Sysinventory is a little piece of software of my own hand, that reports system inventory information. This includes hardware specs, like type and speed of CPU, amount of memory, etc. and also software data, like kernel version, installed version of certain software packages, etc. It is written as a collection of Zsh shell snippets (called modules). It can be compared best to Facter, which does roughly the same in essence, but is written in Ruby. I did’t know of Facter’s existence when I started Sysinventory, otherwise I might just have used that and extended it where necessary, but in the mean time, Sysinventory got a life of its own.

The first version dates from July 24th, 2008 and since then, quite some updates have been made. There is no information availabe online other than this posting, but there ain’t much to it. Just installĀ  and run it. It will report any information it finds on standard out.
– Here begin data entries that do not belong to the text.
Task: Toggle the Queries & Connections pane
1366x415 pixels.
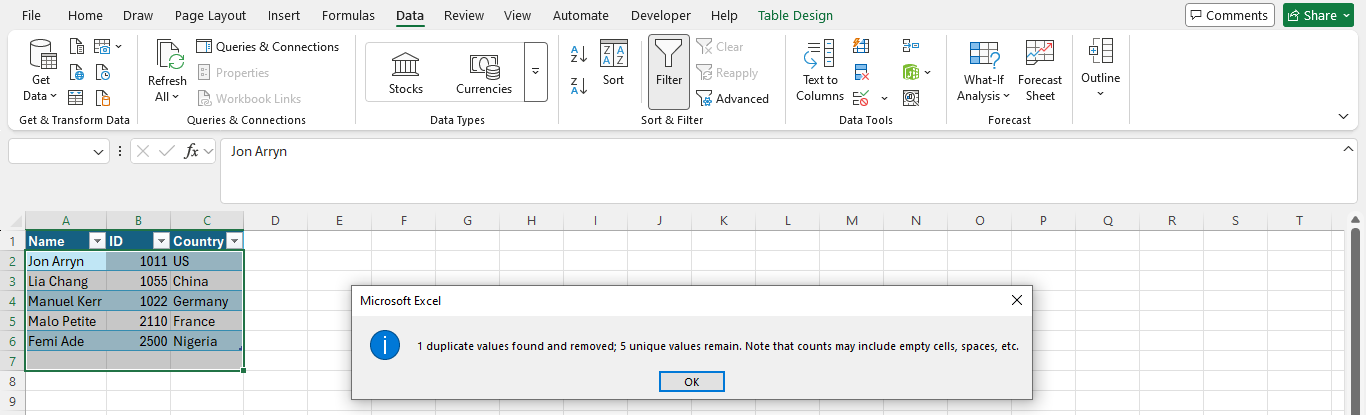Action: click(268, 47)
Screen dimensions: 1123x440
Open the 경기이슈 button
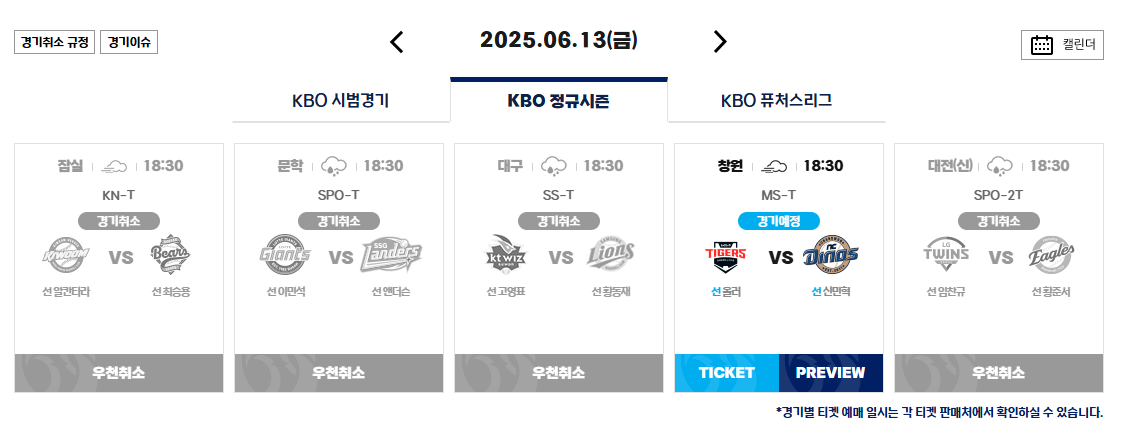coord(129,42)
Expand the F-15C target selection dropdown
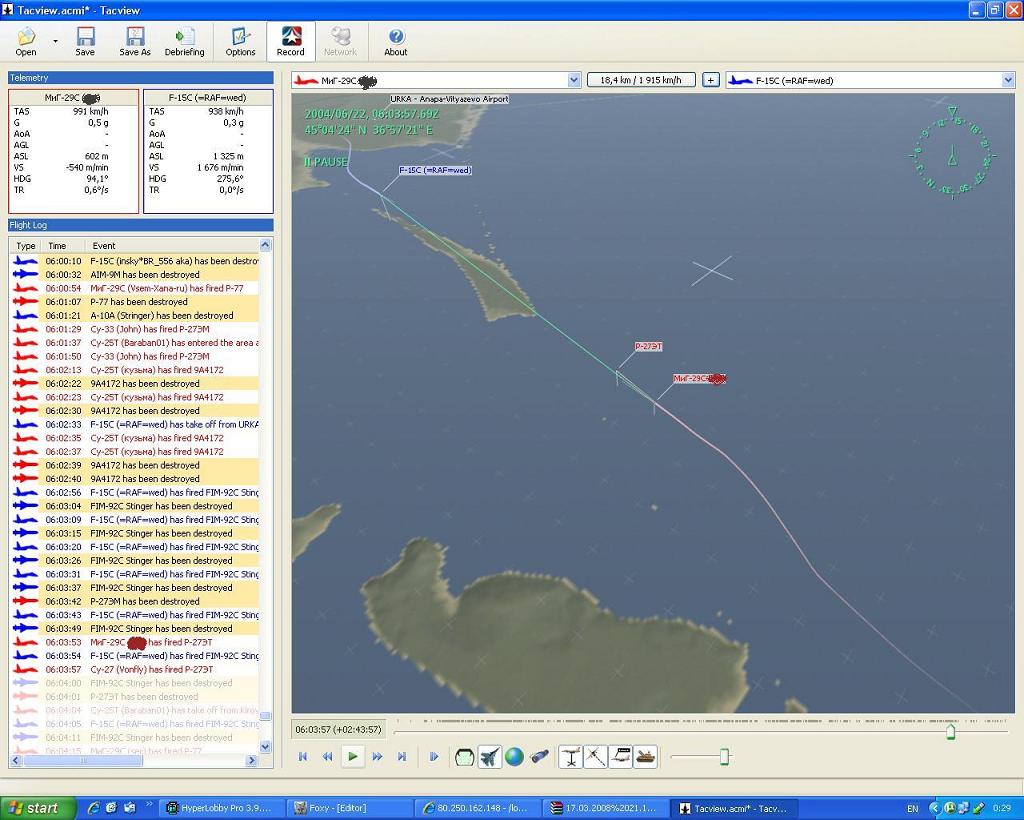Screen dimensions: 1024x820 click(x=1008, y=80)
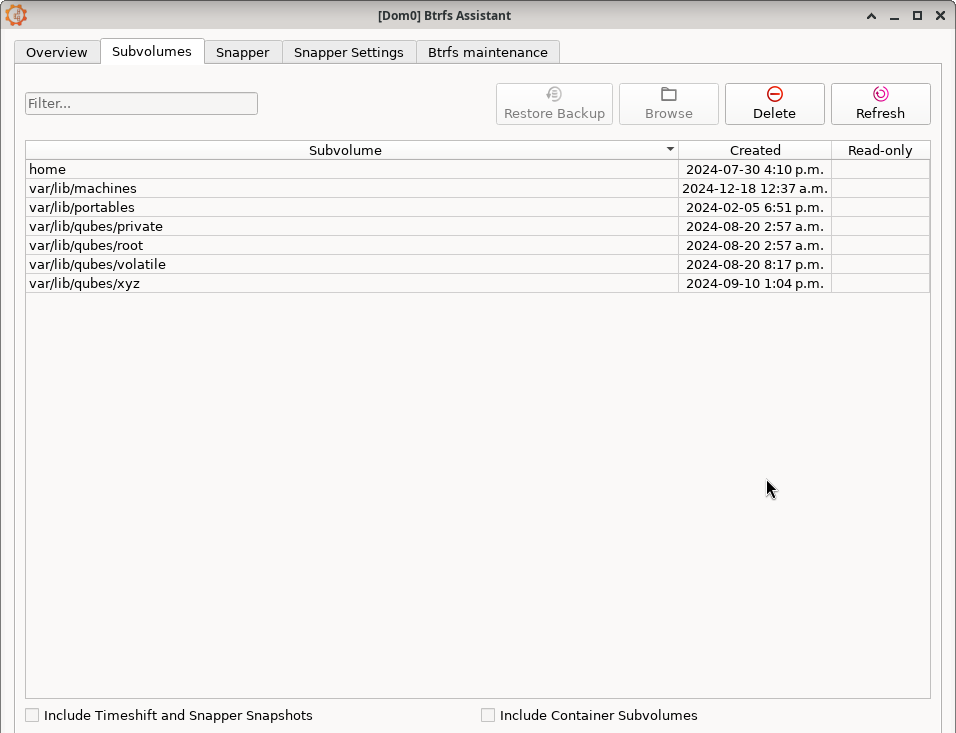Select the var/lib/machines row
Viewport: 956px width, 733px height.
coord(350,188)
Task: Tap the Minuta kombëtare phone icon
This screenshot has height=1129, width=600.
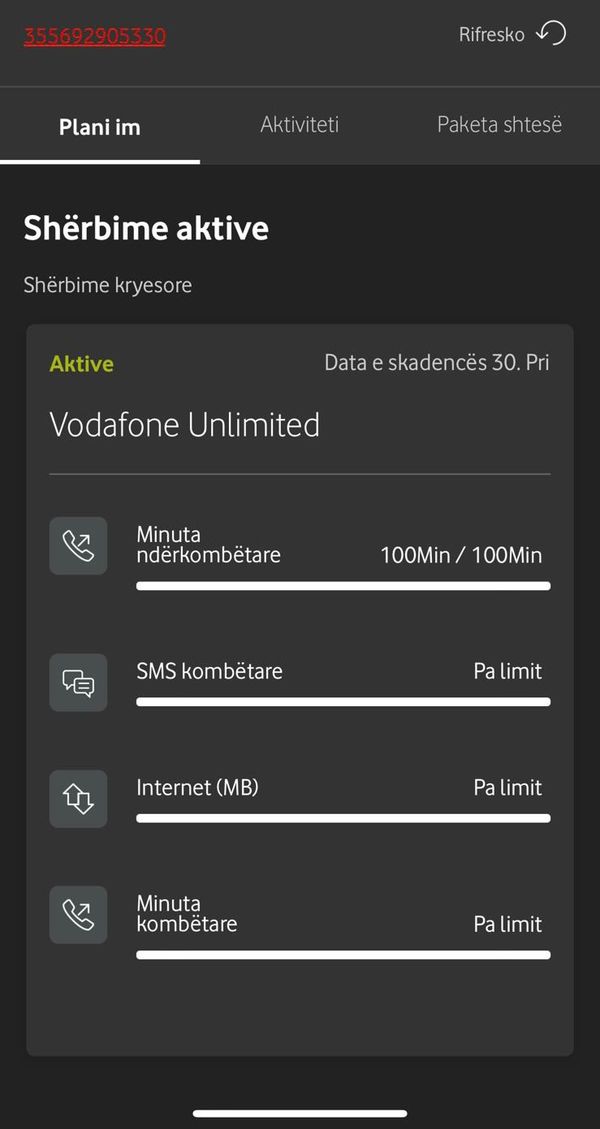Action: click(x=78, y=915)
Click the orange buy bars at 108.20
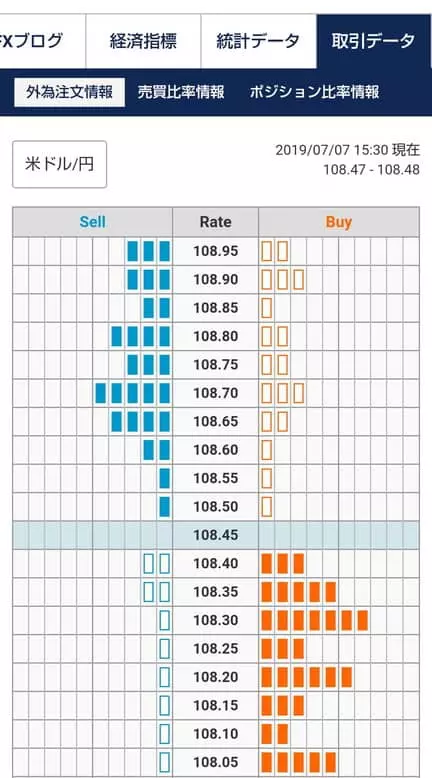This screenshot has width=432, height=778. 307,677
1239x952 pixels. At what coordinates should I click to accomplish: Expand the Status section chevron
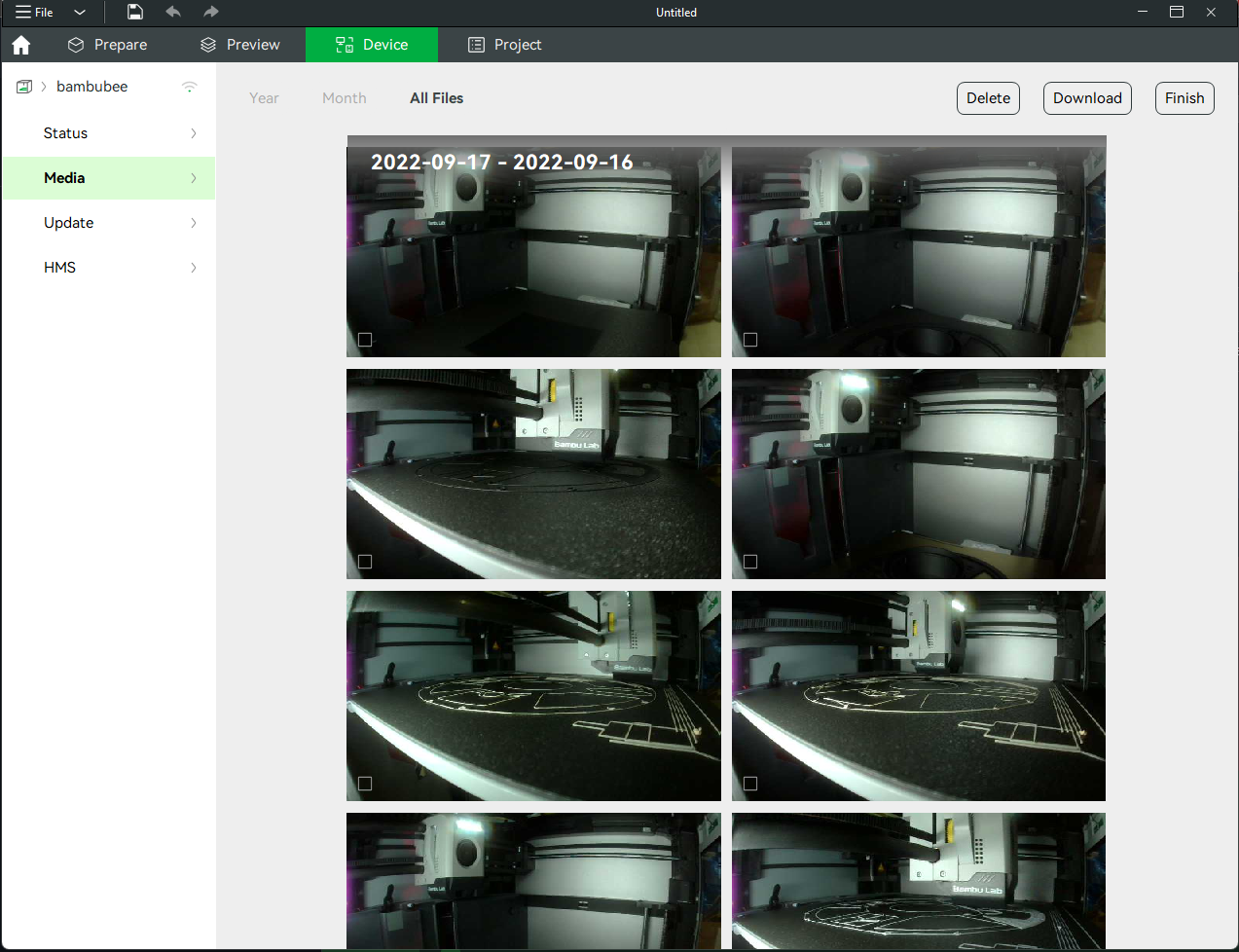click(x=194, y=133)
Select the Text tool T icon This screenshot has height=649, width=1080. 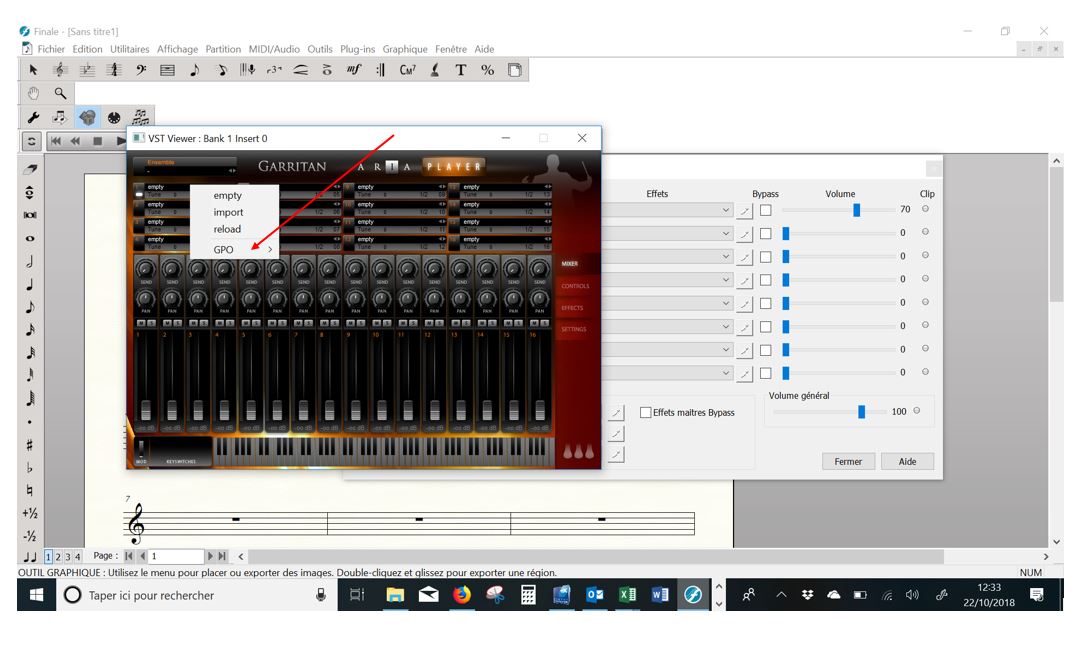(x=461, y=70)
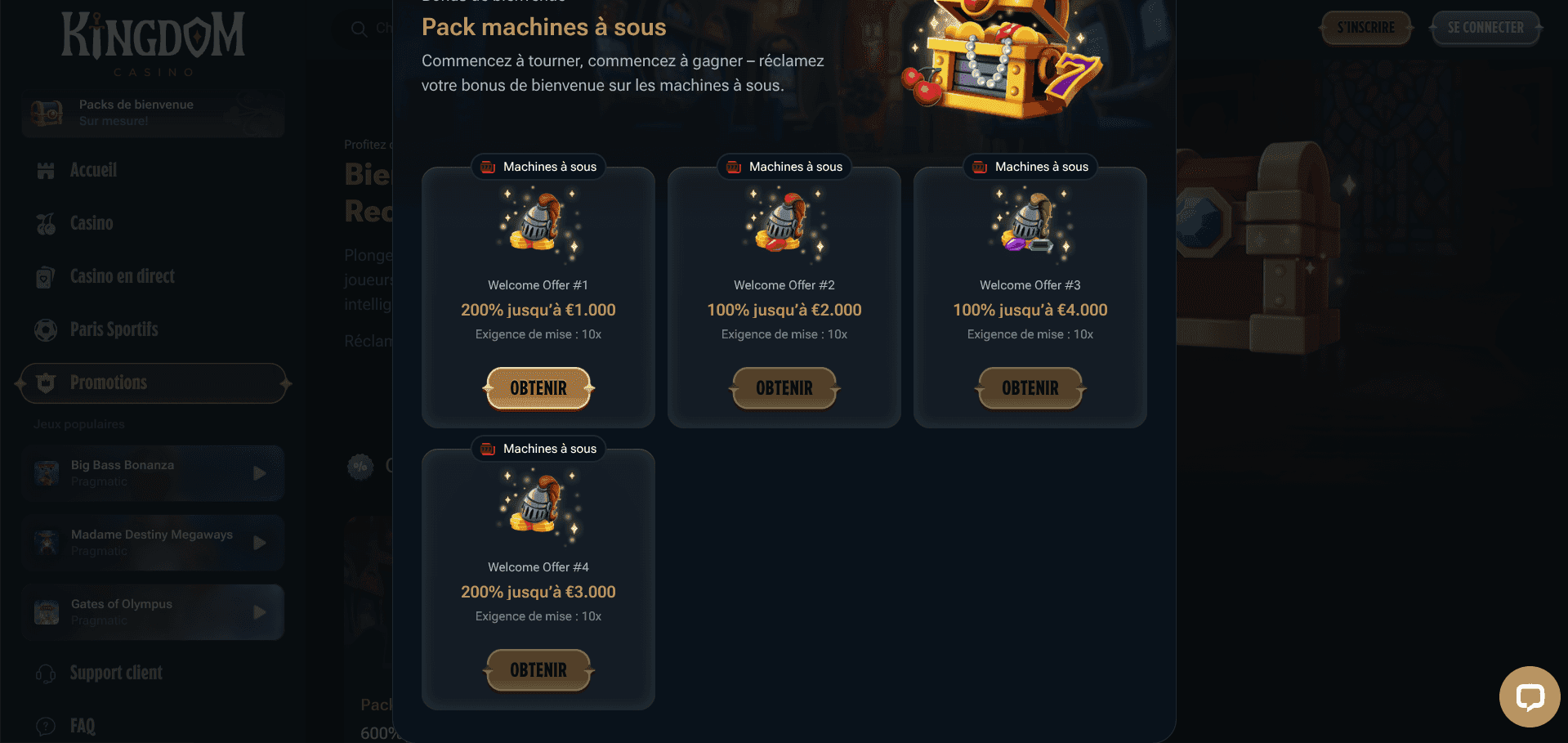This screenshot has height=743, width=1568.
Task: Click the live chat bubble icon
Action: (x=1530, y=696)
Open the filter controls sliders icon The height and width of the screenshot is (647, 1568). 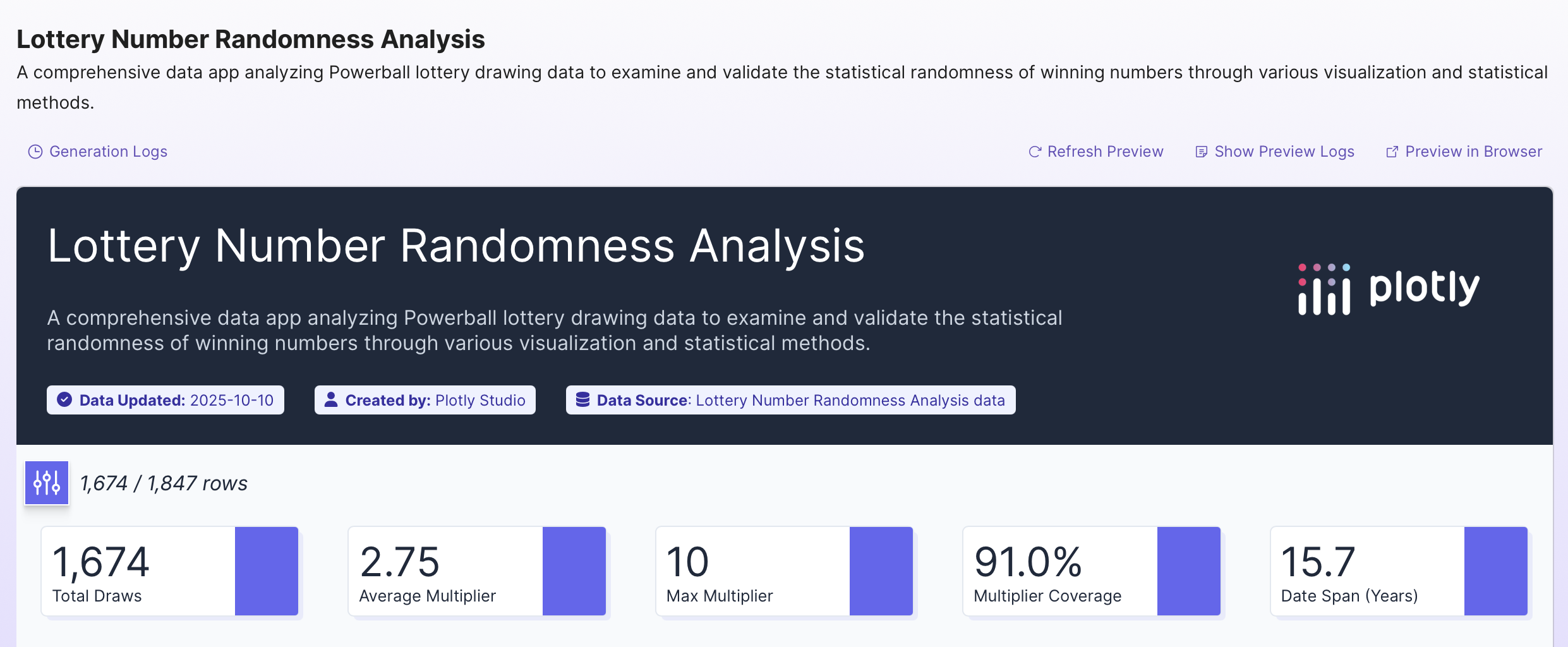point(47,483)
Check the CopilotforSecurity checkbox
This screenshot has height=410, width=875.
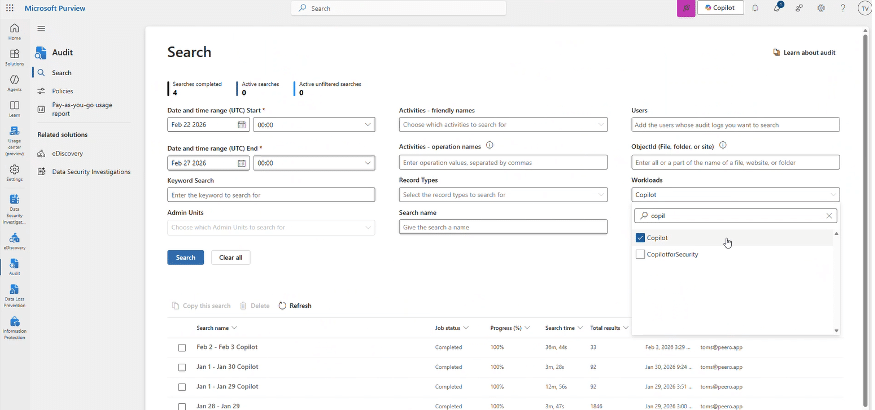tap(641, 254)
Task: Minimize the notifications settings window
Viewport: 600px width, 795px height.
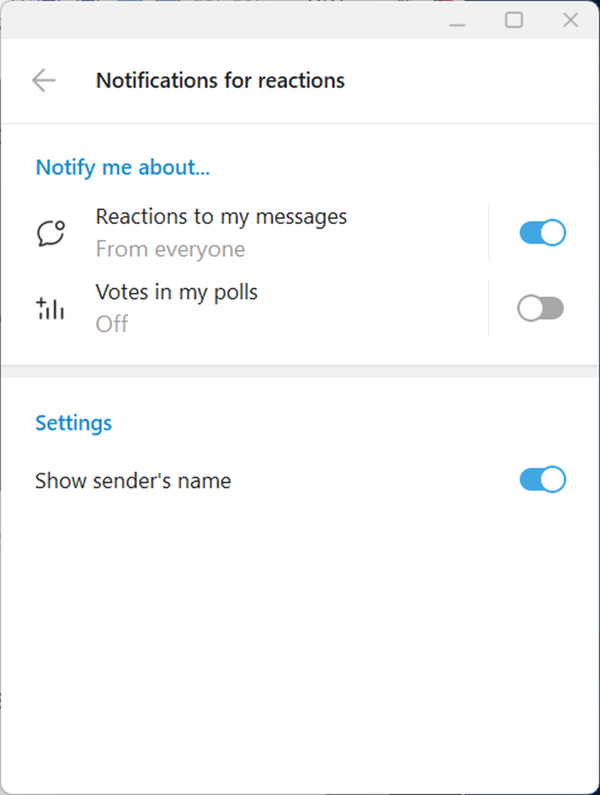Action: tap(458, 20)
Since version 0.1.19, Sysinventory has a configuration directory. There is one module, named package-generic, that uses it. It reports on whether a certain package is installed and if yes, which version. It was written to replace a number of modules, that did exactly the same thing, but for one particular packge only. The module tries to read a list of packages it should report on from a configuration file (/etc/sysinventory/package-generic). If the configuration file does not exist, the module doesn’t do anything. Empy lines in the configuration file are ignored.

Sysinventory is available in lenny-custom. Since it is a shell script, it runs on all architectures.